Comment Re:Who will win? (Score 1) 176
Hardly. AirBnb and PayPal are both good examples of this sort of thing. PayPal got raided a lot and got sent C&D letters by various state regulators when they were rolling out across the USA. Eventually they had to sell to eBay (their primary competitor) to get enough money and political immunity to survive. There's a book about it called the PayPal Wars that goes into more detail on this.
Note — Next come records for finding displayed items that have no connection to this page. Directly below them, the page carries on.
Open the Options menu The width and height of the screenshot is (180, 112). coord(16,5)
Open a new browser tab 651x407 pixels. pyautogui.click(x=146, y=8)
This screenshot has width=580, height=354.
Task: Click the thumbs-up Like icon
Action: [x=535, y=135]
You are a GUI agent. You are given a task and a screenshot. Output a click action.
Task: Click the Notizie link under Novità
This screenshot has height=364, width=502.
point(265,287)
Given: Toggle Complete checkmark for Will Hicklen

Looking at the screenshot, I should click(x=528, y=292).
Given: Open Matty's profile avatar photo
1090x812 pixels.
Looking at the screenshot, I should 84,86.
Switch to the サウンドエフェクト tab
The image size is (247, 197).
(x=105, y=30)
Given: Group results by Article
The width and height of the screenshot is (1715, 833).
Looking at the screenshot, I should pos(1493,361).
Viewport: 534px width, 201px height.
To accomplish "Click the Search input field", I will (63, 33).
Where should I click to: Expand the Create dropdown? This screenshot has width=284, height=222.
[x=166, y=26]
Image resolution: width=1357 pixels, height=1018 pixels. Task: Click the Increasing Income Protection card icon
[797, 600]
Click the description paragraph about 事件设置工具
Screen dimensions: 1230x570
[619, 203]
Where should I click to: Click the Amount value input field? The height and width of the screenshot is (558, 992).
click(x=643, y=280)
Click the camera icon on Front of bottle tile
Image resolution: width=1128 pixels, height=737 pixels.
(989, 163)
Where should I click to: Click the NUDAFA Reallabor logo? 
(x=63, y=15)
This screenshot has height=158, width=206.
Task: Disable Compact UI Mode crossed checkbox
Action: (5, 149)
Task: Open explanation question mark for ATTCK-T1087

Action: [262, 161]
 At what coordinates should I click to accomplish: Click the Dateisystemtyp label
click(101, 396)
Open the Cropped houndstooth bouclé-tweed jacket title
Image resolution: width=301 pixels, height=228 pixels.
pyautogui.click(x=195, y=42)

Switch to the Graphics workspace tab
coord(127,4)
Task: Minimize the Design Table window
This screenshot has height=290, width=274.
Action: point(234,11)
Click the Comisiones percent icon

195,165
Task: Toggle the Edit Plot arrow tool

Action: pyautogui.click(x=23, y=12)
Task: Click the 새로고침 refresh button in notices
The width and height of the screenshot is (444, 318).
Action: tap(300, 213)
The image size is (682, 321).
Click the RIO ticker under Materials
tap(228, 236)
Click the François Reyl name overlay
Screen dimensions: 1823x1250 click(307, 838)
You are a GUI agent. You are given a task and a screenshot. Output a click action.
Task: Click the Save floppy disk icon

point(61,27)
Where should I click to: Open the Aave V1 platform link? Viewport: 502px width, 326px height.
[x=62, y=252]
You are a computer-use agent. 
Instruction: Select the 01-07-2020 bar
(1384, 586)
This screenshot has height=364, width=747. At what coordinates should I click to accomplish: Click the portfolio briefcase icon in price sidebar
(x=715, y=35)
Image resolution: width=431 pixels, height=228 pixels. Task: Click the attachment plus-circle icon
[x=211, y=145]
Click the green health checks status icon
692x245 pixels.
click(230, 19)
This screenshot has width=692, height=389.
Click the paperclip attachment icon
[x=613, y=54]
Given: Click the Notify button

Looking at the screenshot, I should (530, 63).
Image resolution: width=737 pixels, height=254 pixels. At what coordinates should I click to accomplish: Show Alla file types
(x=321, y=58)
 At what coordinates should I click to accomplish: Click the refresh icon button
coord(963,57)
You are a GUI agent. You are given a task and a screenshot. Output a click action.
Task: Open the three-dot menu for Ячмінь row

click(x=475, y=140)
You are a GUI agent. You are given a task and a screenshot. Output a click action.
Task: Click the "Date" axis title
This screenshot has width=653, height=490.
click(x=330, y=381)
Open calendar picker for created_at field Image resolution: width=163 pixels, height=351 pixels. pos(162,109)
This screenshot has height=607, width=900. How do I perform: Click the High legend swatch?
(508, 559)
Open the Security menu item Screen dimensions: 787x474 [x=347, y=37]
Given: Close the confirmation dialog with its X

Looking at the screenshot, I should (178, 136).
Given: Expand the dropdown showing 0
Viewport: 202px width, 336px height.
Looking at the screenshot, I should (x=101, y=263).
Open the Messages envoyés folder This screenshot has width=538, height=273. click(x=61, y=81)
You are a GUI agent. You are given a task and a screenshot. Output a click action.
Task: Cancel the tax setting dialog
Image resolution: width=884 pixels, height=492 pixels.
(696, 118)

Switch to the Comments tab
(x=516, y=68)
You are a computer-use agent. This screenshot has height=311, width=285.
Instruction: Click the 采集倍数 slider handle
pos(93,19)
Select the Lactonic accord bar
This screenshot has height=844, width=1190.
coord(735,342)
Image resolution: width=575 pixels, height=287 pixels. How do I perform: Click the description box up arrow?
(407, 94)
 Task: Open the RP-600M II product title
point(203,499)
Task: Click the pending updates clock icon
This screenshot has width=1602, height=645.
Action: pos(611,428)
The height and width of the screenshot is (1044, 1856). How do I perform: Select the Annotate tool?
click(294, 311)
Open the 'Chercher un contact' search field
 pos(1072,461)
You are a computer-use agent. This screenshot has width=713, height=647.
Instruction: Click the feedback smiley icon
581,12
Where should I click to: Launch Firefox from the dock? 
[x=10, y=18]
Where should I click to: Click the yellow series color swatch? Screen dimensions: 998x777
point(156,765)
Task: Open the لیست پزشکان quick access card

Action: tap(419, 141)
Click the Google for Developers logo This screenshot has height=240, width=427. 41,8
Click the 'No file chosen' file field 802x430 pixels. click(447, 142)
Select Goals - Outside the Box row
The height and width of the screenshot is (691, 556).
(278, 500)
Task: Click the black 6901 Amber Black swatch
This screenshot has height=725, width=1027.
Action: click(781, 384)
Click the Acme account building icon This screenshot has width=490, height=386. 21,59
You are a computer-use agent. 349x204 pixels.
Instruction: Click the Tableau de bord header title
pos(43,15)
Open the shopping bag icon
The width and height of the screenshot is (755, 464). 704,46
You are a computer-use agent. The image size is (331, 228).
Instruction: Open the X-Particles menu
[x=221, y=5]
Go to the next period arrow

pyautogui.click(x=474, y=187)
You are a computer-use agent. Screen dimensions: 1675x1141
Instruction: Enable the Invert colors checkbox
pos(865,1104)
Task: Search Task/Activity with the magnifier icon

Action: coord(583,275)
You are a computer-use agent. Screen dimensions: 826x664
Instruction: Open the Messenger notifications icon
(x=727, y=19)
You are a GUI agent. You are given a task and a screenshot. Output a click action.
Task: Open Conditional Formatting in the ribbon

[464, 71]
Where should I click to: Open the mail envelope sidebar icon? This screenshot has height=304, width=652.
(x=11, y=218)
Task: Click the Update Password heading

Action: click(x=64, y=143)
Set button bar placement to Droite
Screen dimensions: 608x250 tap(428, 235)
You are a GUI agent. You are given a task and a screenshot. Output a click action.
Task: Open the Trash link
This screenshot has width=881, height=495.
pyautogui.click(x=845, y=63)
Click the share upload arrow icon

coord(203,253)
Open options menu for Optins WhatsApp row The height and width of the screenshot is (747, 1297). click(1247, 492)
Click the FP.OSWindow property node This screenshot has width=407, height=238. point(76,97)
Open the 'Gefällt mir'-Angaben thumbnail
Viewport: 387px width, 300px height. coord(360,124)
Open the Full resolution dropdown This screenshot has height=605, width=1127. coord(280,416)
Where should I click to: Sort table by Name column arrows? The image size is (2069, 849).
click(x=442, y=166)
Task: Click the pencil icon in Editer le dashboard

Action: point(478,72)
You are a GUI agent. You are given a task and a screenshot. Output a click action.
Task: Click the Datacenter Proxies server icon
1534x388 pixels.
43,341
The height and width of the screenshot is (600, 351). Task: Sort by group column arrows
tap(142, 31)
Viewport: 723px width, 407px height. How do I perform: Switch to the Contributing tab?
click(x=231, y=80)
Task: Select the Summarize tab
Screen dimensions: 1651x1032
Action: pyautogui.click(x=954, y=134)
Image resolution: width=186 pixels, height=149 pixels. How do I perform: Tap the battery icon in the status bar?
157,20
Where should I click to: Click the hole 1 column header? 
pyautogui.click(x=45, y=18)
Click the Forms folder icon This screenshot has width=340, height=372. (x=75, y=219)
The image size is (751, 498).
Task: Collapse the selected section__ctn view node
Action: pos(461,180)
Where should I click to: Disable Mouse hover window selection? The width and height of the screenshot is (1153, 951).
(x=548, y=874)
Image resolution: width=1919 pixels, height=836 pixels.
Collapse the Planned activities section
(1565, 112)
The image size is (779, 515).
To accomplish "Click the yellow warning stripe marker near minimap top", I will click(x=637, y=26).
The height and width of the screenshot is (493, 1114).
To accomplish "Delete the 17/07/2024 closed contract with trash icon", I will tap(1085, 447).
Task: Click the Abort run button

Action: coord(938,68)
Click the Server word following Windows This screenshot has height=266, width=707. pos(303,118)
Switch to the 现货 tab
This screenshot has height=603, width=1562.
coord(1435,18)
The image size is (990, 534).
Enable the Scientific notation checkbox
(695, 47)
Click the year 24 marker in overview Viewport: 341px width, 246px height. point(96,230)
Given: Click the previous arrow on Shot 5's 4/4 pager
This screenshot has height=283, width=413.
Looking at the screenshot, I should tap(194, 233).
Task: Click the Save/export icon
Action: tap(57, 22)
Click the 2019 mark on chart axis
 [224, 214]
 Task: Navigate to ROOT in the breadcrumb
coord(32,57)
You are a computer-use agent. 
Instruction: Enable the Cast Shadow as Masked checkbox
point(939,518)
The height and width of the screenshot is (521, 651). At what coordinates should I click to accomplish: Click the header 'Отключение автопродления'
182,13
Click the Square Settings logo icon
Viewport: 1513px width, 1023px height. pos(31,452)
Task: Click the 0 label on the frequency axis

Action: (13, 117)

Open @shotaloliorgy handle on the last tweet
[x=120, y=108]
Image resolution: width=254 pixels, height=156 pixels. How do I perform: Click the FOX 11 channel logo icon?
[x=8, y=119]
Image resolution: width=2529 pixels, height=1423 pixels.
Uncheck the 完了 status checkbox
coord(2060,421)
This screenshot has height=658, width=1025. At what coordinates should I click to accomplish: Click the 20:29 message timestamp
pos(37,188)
eBay and paypal were never competitors.
eBay and Paypal are synergistic - eBay needed a low-friction payment platform. Prior to the Paypal acquisition, an auction listing might only take money orders for payment (thought many sellers took Paypal because it was way more convenient). And money orders in the age of the Internet really goes back - I mean, telling the buyer to go to a post office, buy a money order, then stamp and send it off the seller and hopes it all goes alright? If you were a buyer out to screw the seller, you could win a bunch of time-sensitive auctions, then hang them up for weeks waiting for money orders. (You have to remember they will take roughly a couple of weeks for the buyer to get one and mail it off, and perhaps you can claim "lost" and take another couple of weeks). If it was a time-sensitive material, that could span a couple of months and render the product worthless.
Then there was the seller who might receive and claim it as not paid still.
Paypal offered something no one else did (or still do) - the ability for Joe Random to take a credit card payment irregularly. Merchant accounts are expensive and often have conditions. Paypal did not - if you only did 1 $100 sale in a year, that was fine for Paypal. Most merchant accounts would've charged you several hundred dollars if you did that. And credit cards ensured payments could be sent instantly and quickly, more in line with traditional online shopping.
Sure it probably took eBay's might to sort out all the financial and banking issues, but eBay and paypal are not competitors. They're not even just two random companies - they're companies that realize each has a product or service that works really really really well together. Even post eBay/Paypal split the relationship is more than that of two companies.